Margarine is considered a healthier choice than butter, at least with respect to heart health. Margarine, typically made from vegetable oils, contains saturated and unsaturated fats, as well as some nutrients such as sterols, tocopherols, vitamins, and omega-3 fats.1 Until recently, many margarines also contained trans fatty acids, which have been associated with negative health effects. Trans fats have been shown to increase blood lipids and serum cholesterol, which increases the risk of cardiovascular disease.1–3 The US Food and Drug Association determined that partially hydrogenated oils, the primary dietary source for trans fats, are not generally regarded as safe for human consumption, leading to the eventual elimination of most trans fats from the US food supply.4 Most margarine products on the market now have been altered to provide healthier fat profiles and can contribute to fat intake in a more nutritious manner.
Butter, on the other hand, is made from animal fats and is a natural provider of nutritious carotene and vitamin A.5 Carotene promotes cell regrowth and repair, and it has also been shown to protect the body against infections. Vitamin A is easily absorbed and benefits the eyes, skin, mouth, and throat. However, the US Dietary Guidelines generally recommend replacing saturated fat sources, like butter, with vegetable oils high in unsaturated fats.6 Saturated fats can increase low-density lipoprotein cholesterol (LDL-C) which has been associated with an increased risk of cardiovascular disease. Margarine and margarine-like vegetable oils typically contain less saturated fats than butter. It is important to note that margarines vary in their proportions of unsaturated and saturated fats, as well as in their calories. The US Dietary Guidelines recommend that the nutritional facts label should be used to identify and choose products with no trans fat and low amounts of saturated fats.
Substituting butter or stick margarine with tub margarine was associated with a lower risk of a heart attack in a study of 71,410 women, aged 50-79, who were followed for 13.2 years [hazard ratio 0.95 and 0.91].7 Fat intake was assessed at baseline and at year 3 with a food frequency questionnaire and the theoretical effect of substituting margarine with butter was assessed.
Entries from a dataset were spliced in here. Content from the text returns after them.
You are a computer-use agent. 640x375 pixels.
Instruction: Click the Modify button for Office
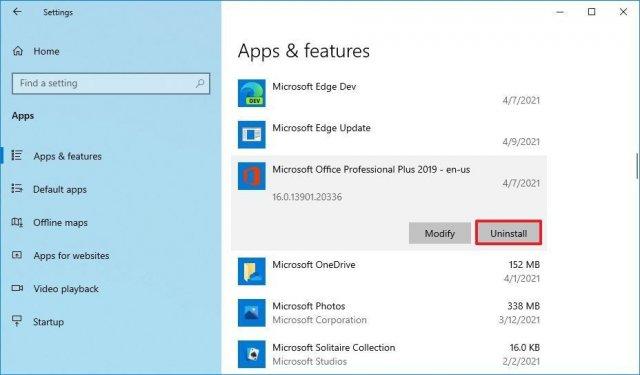tap(440, 233)
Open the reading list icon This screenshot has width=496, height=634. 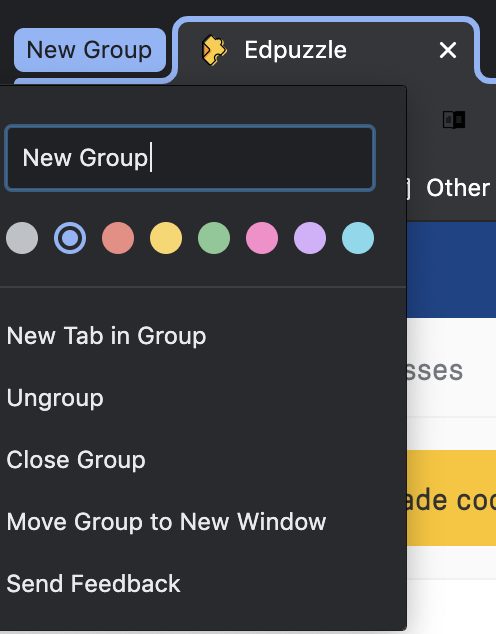point(454,120)
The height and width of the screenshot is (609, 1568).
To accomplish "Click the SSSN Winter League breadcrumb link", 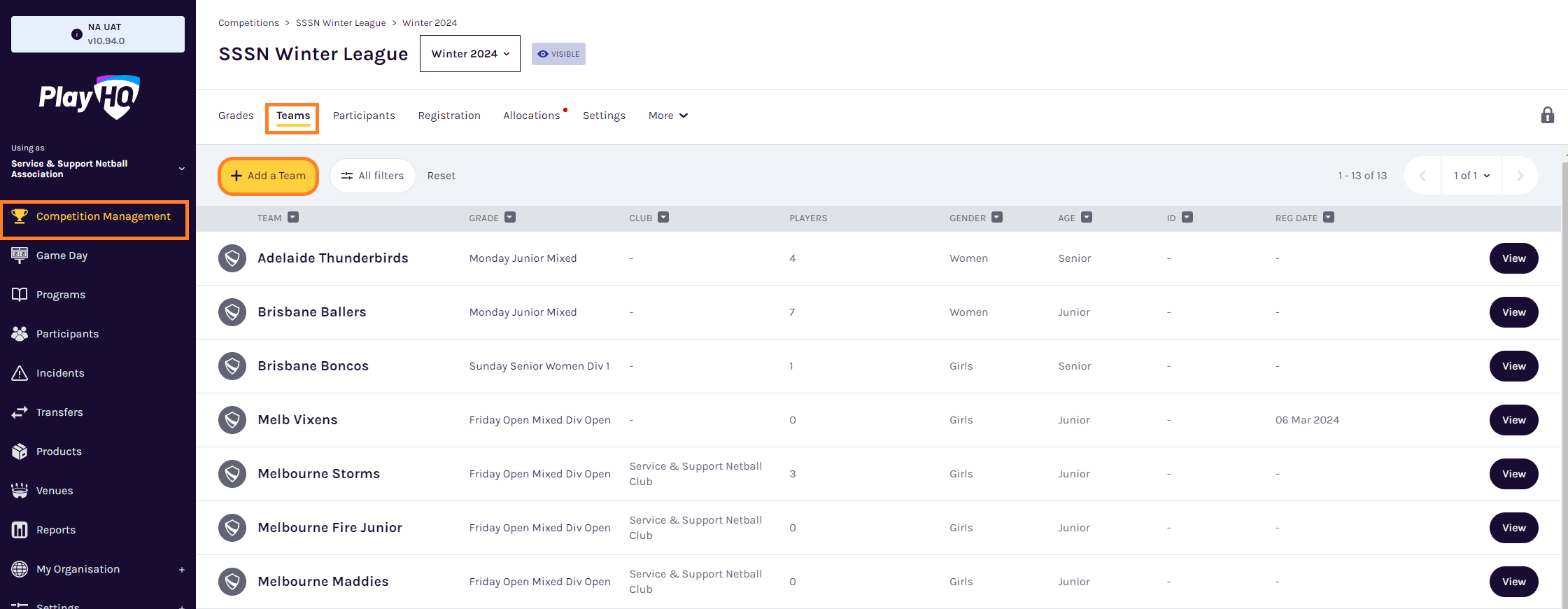I will 341,23.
In general, butter seems to raise LDL-C risk more than a tub or soft margarine, and increased LDL-C is linked to cardiovascular risk.
- Guillén MD, Ibargoitia ML, Sopelana P. Margarine: composition and analysis. In: Caballero B, Finglas PM, Toldrá F, eds. Encyclopedia of Food and Health. Elsevier; 2016:646-653.
- Zock PL, Katan MB. Butter, margarine and serum lipoproteins. Atherosclerosis. 1997;131(1):7-16.
- Liu Q, Rossouw JE, Roberts MB, et al. Theoretical effects of substituting butter with margarine on risk of cardiovascular disease. Epidemiology. 2017;28(1):145-156.
- Tentative Determination Regarding Partially Hydrogenated Oils; Request for Comments and for Scientific Data and Information. Federal Register. https://www.federalregister.gov/documents/2013/11/08/2013-26854/tentative-determination-regarding-partially-hydrogenated-oils-request-for-comments-and-for. Accessed December 11, 2020.
- Pimpin L, Wu JHY, Haskelberg H, Del Gobbo L, Mozaffarian D. Is butter back? A systematic review and meta-analysis of butter consumption and risk of cardiovascular disease, diabetes, and total mortality. PLoS One. 2016;11(6): e0158118.
- Key Recommendations: Components of Healthy Eating Patterns - 2015-2020 Dietary Guidelines. Health.gov. https://health.gov/our-work/food-nutrition/2015-2020-dietary-guidelines/guidelines/chapter-1/key-recommendations/. Accessed December 11, 2020.
- Liu Q, Rossouw J, Roberts M, et al. Theoretical effects of substituting butter with margarine on risk of cardiovascular disease. Epidemiology. 2017; Jan; 28(1): 145-156.